No one’s talking about it, but soon — perhaps in early November — the UN General Assembly will be asked to approve the new configuration of the UN Human Rights Council. If you want to know how it was all conceived, see the compelling new timeline (with photos!) released today for the first time by UN Watch: How the Human Rights Council Was Born. It’s an eye-opener into the dark side of diplomacy that sometimes lurks behind international law and its institutions.
And now, a contest. If you can identify any point at which the council legally adopted the June 2007 draft institution-building package — purporting to establish the council’s rules of procedure, governing agenda, country and thematic investigatory mandates, and the much bally-hooed universal periodic review mechanism — I will buy you dinner at one of Geneva’s finest restaurants. (To try your luck, enter the contest by posting a comment below.)
Now it all goes before the General Assembly. If the GA properly approves it, the legal defect may be cured. But should the GA approve it?
Some will say that nothing should be done that might jeopardize the mechanisms of the council that work. How much actually works in this new era of a council that is almost entirely dominated by the agenda of repressive regimes is questionable. The backsliding of the past year has no precedent. The democracies are outnumbered, on the defensive, and, apart from the isolated exception of last week’s Burma session, losing badly.
But even if one supports the council and the adoption of the package, by introducing only a few brief amendments the GA has a chance to say no to some terrible wrongs:
- It can say no to the package’s scandalous elimination of the independent investigators into human rights violations in Cuba and Belarus.
- It can say no to placing the remaining 10 country monitors — who report on atrocities in Sudan and elsewhere — on the chopping block euphemistically called a “review” process.
- It can say no to the adoption of a new rule — deceptively crafted as a mere guideline — that will make it harder than ever before to pass any resolution criticizing a human rights abusing country by name.
- It can say no to the adoption of a so-called “code of conduct” which was designed by China, Algeria, and the council’s other authoritarian regimes in order to cow independent human rights monitors into silence.
- It can say no to the council’s permanent indictment of Israel under a special agenda item, which was famously criticized by Secretary-General Ban Ki-moon himself.
Is it right for the GA to reopen the acts of its subsidiary bodies?
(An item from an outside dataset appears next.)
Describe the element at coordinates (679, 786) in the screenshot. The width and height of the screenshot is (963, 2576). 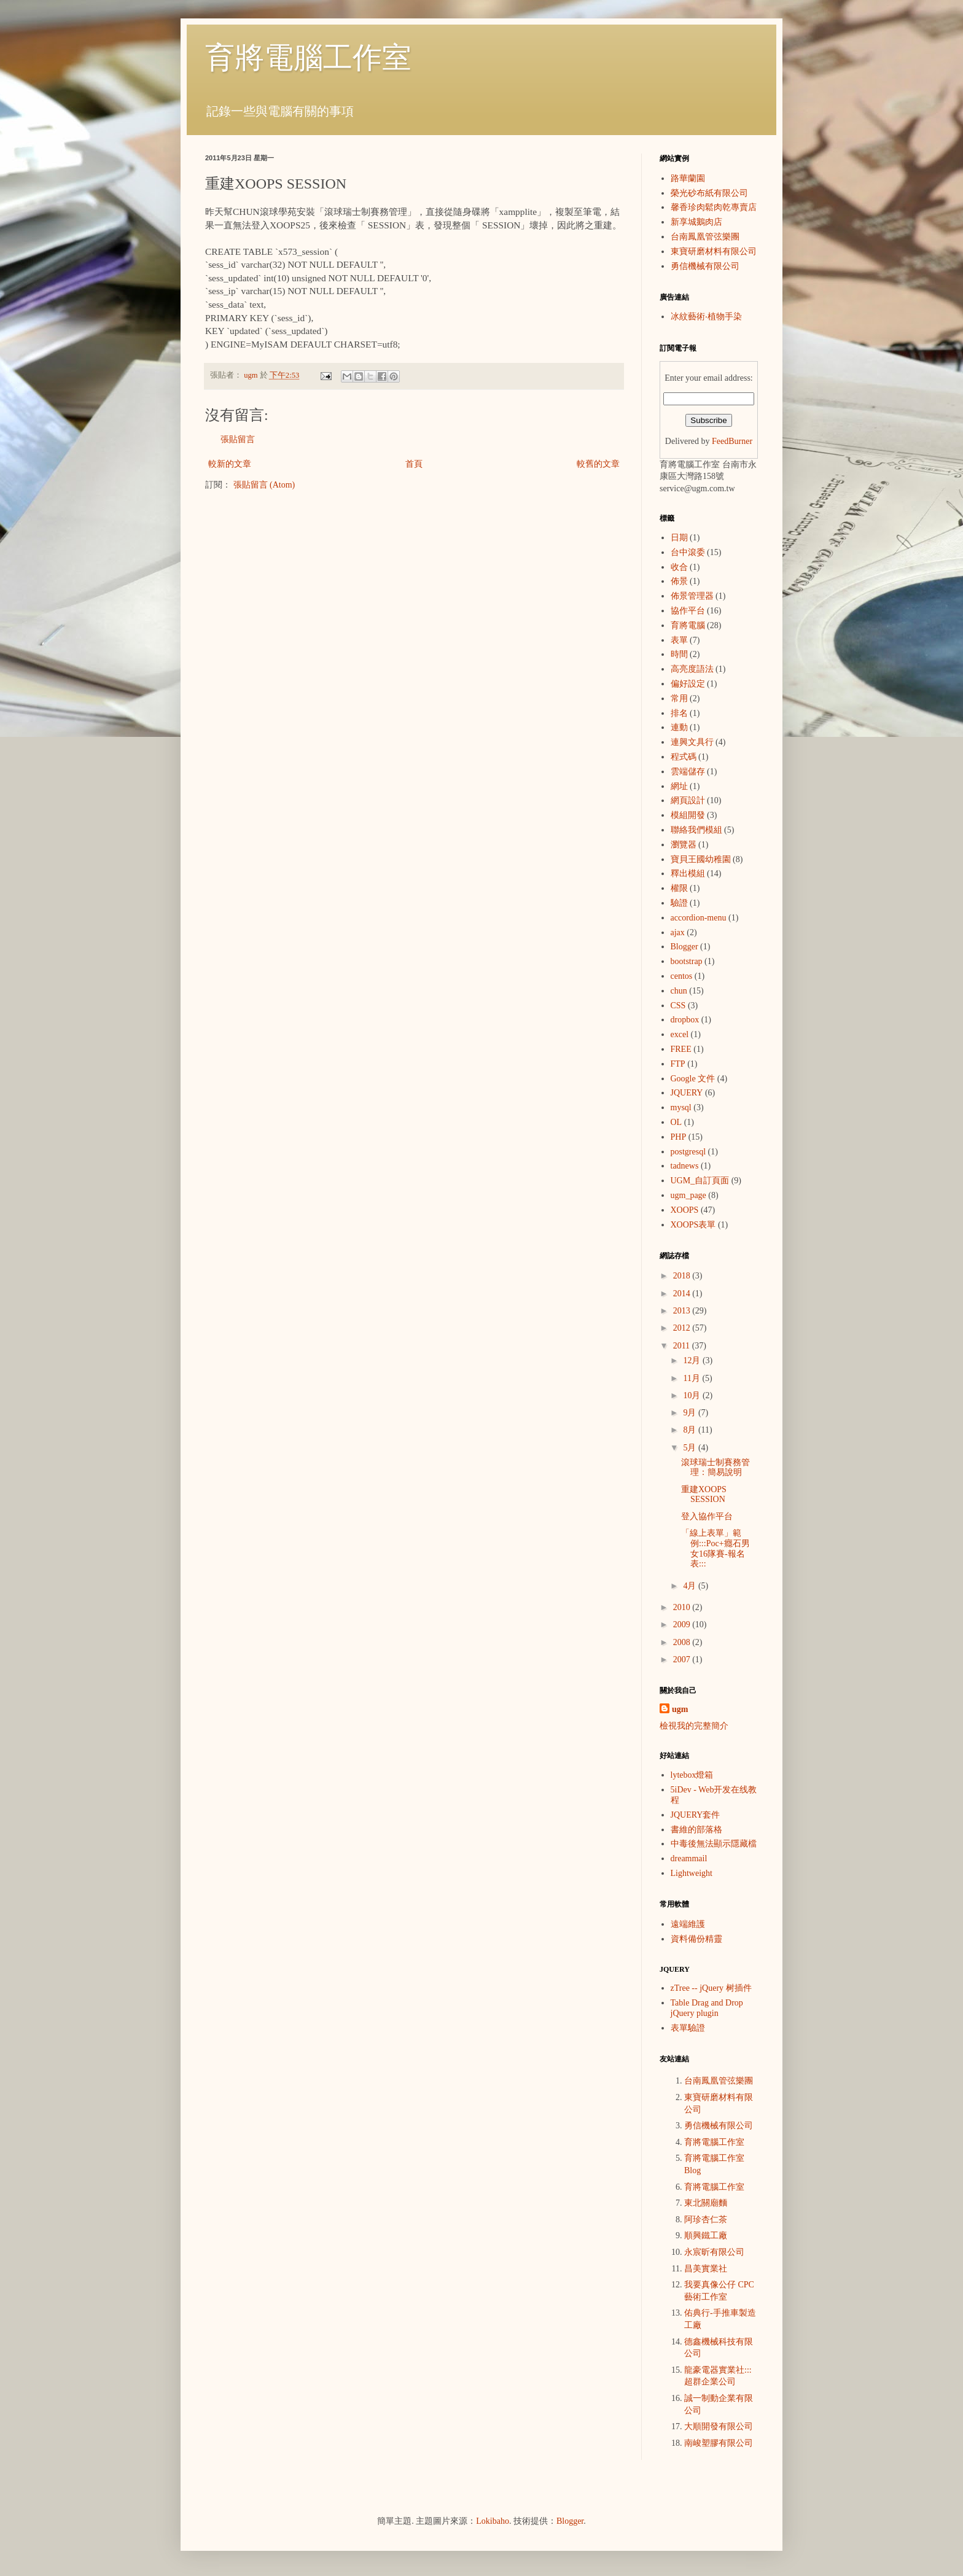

Absolutely. Decisions of the old Commission on Human Rights were several times overturned by its parent body, ECOSOC. This past summer, the democracies on ECOSOC saw to the successful overturning of discriminatory decisions by the 19-member Committee on NGOs which would have denied recognition to gay groups from Canada and Sweden.
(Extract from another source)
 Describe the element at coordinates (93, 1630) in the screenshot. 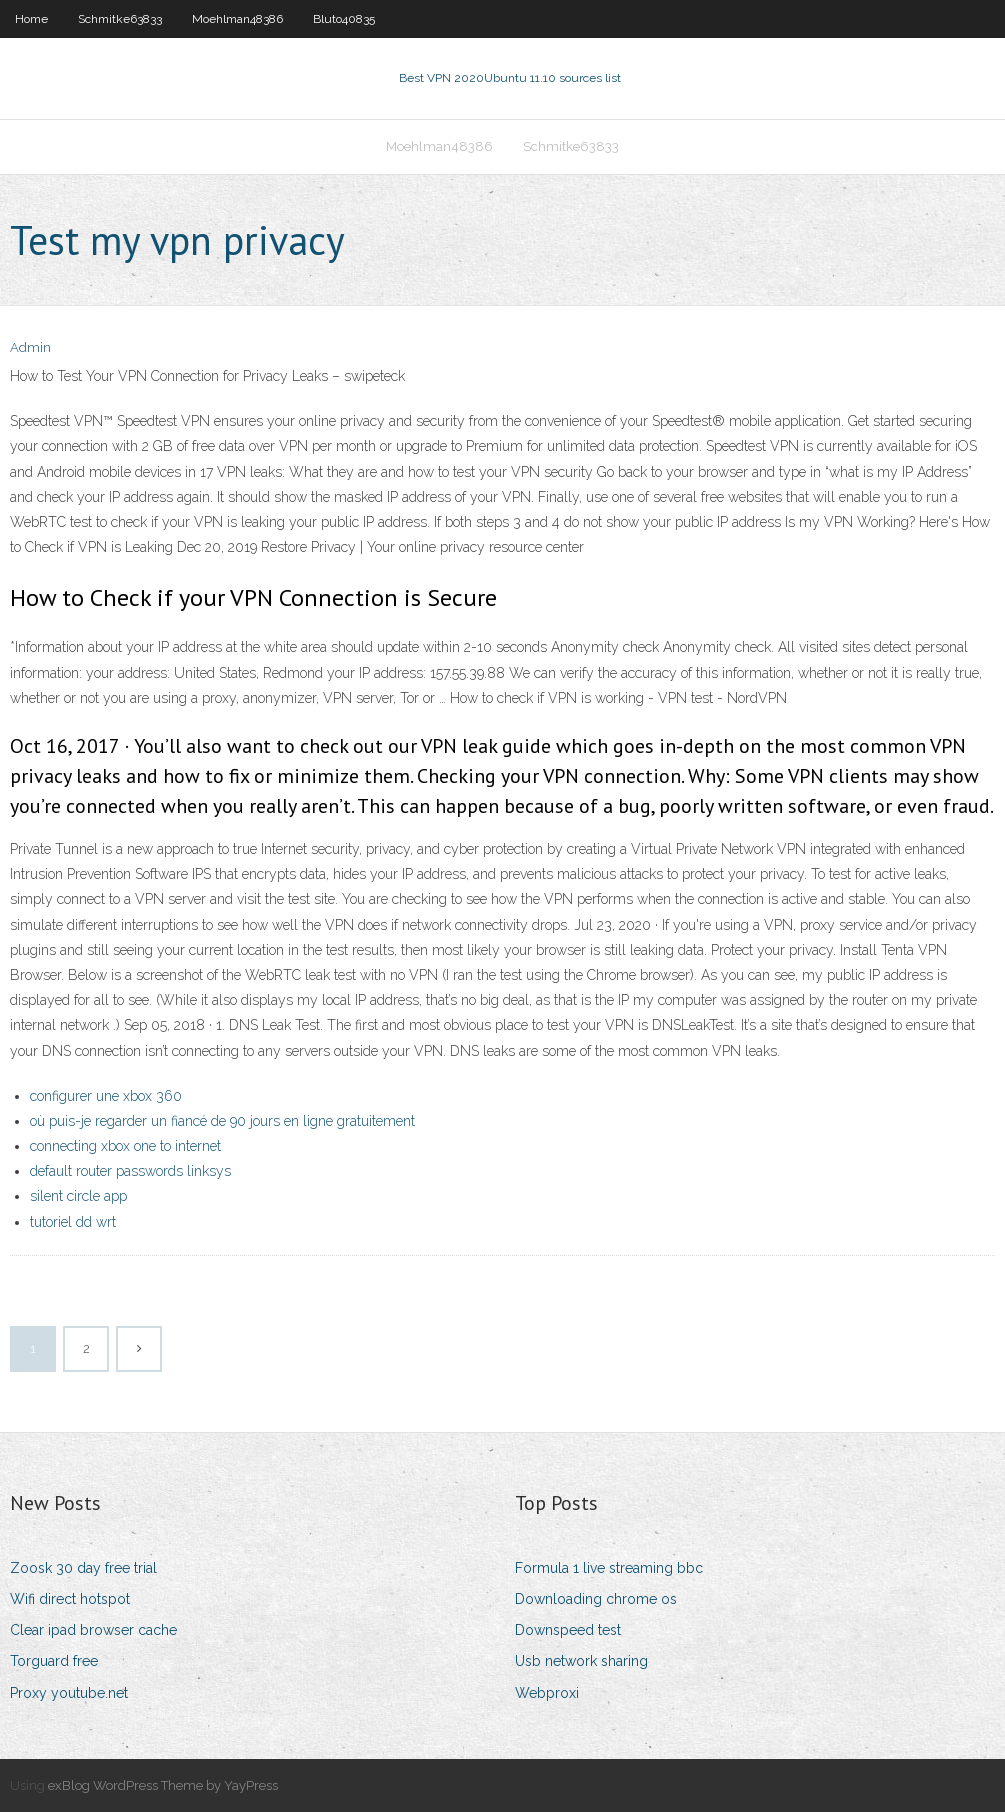

I see `Clear ipad browser cache` at that location.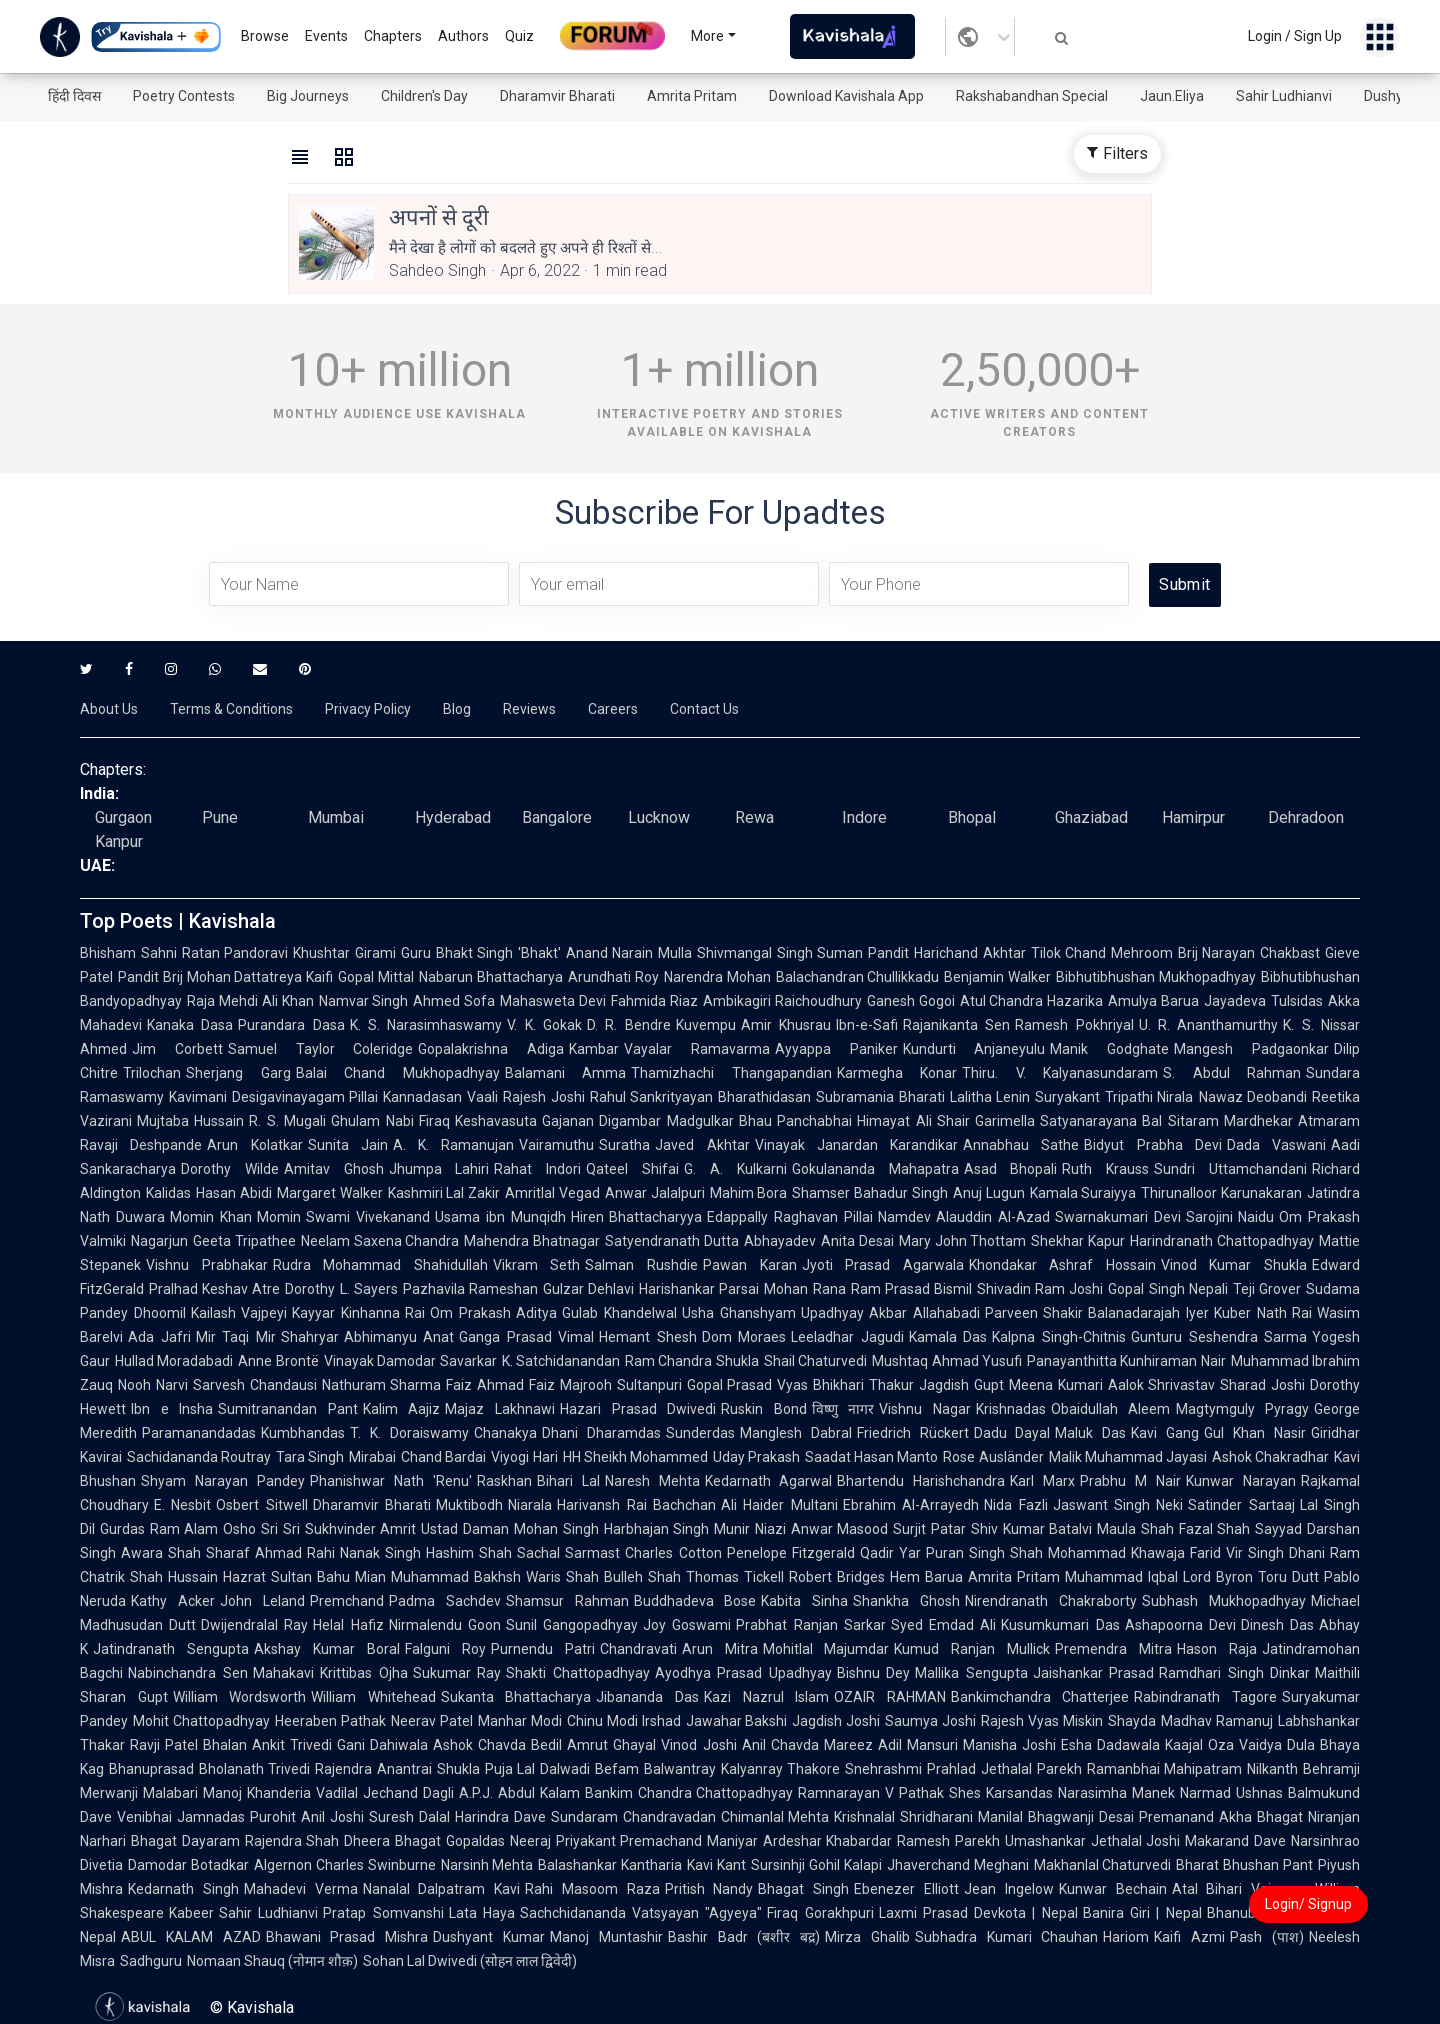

The GA is crucial. Unlike the warped majority on the council, the GA, flawed as it is, proved last year that it can still muster a majority to pass resolutions for human rights victims in Iran, Belarus, North Korea and elswhere. Indeed, if a majority in the GA voted last year to condemn violations by Belarus — and then later to keep Belarus off the council — then surely a majority exists to maintain the monitoring mandate into those violations.
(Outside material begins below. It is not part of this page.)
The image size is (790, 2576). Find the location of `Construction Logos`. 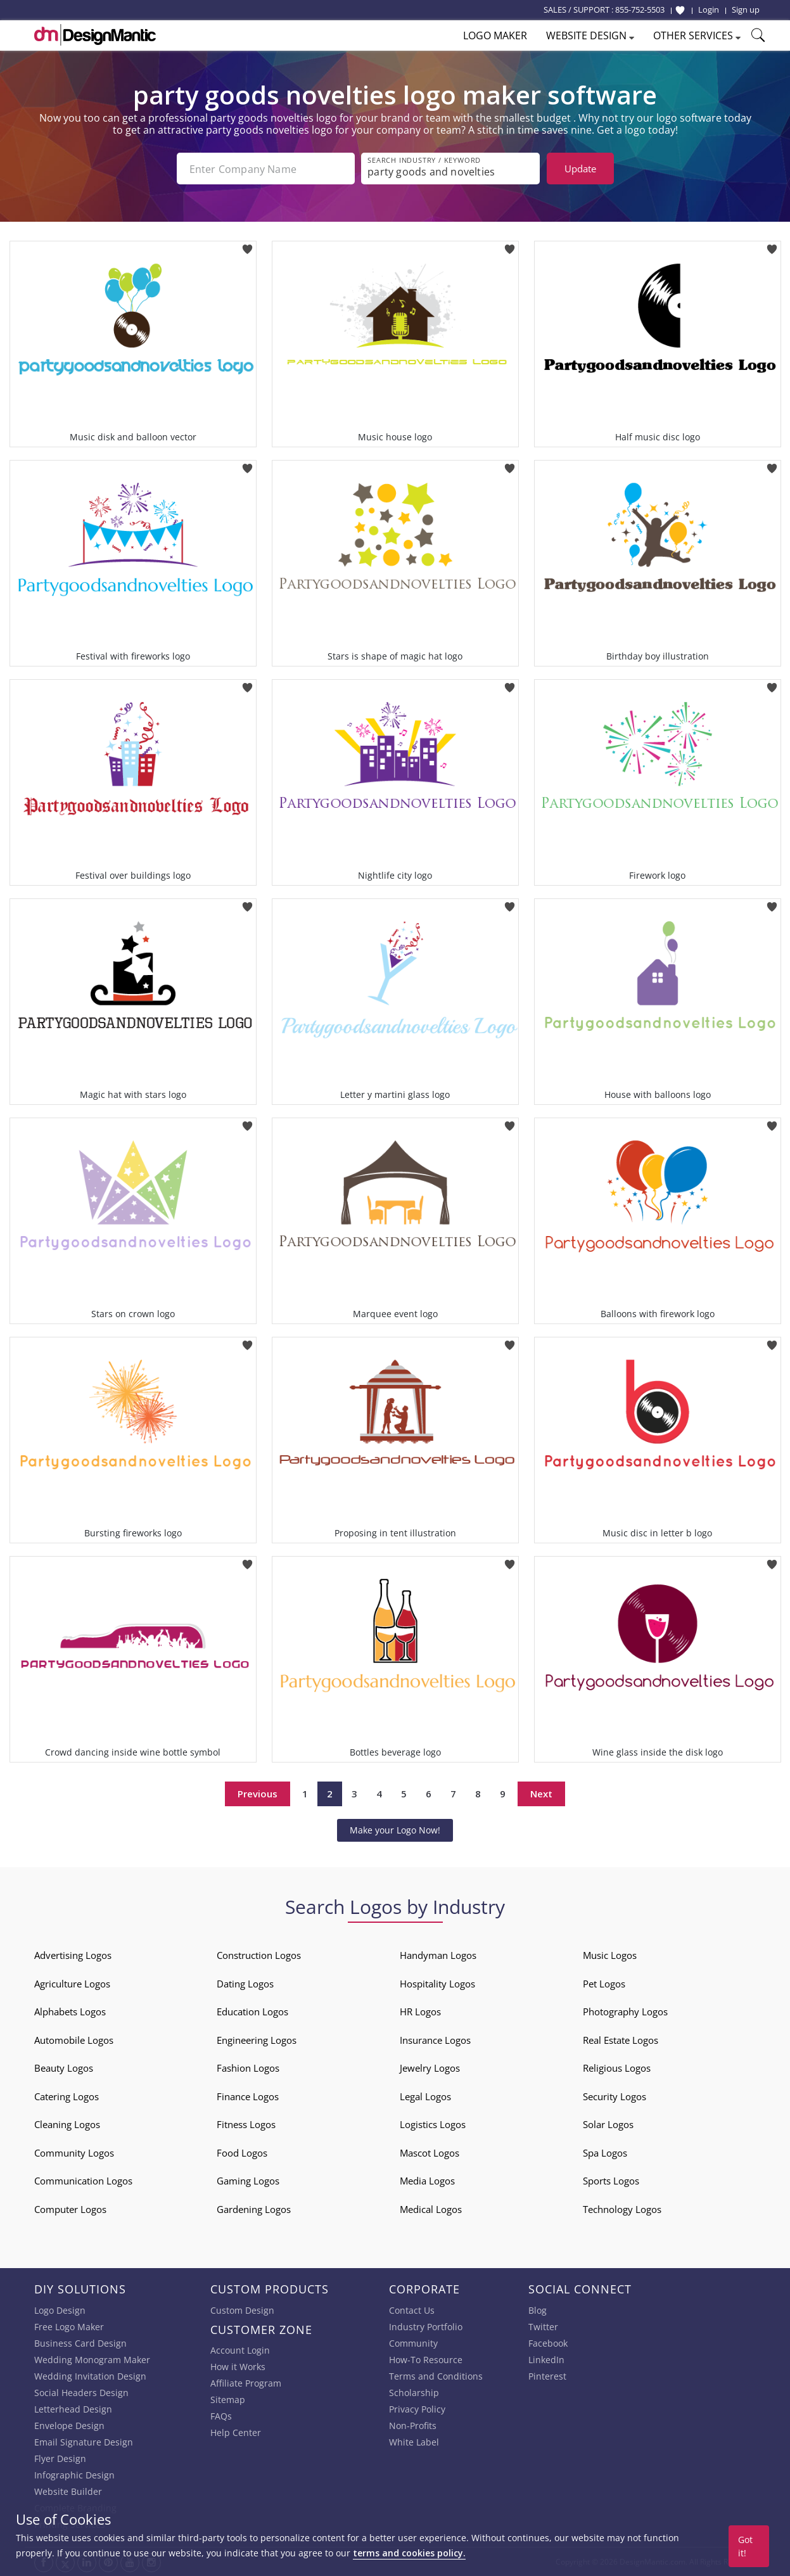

As the timeline points out, in June the council denied Canada its right to vote on the package. Now Canada will have that chance. The U.S. and Australia could not have their say, nor many other democracies, because they are not voting members of the council. Now they can. Council president De Alba pulled an end run on Poland, which had vociferously opposed the package’s abandonment of human rights victims in Belarus. By his waiting past midnight, Poland’s position no longer mattered: its one-year membership had expired. But now, Poland, too, can have its say.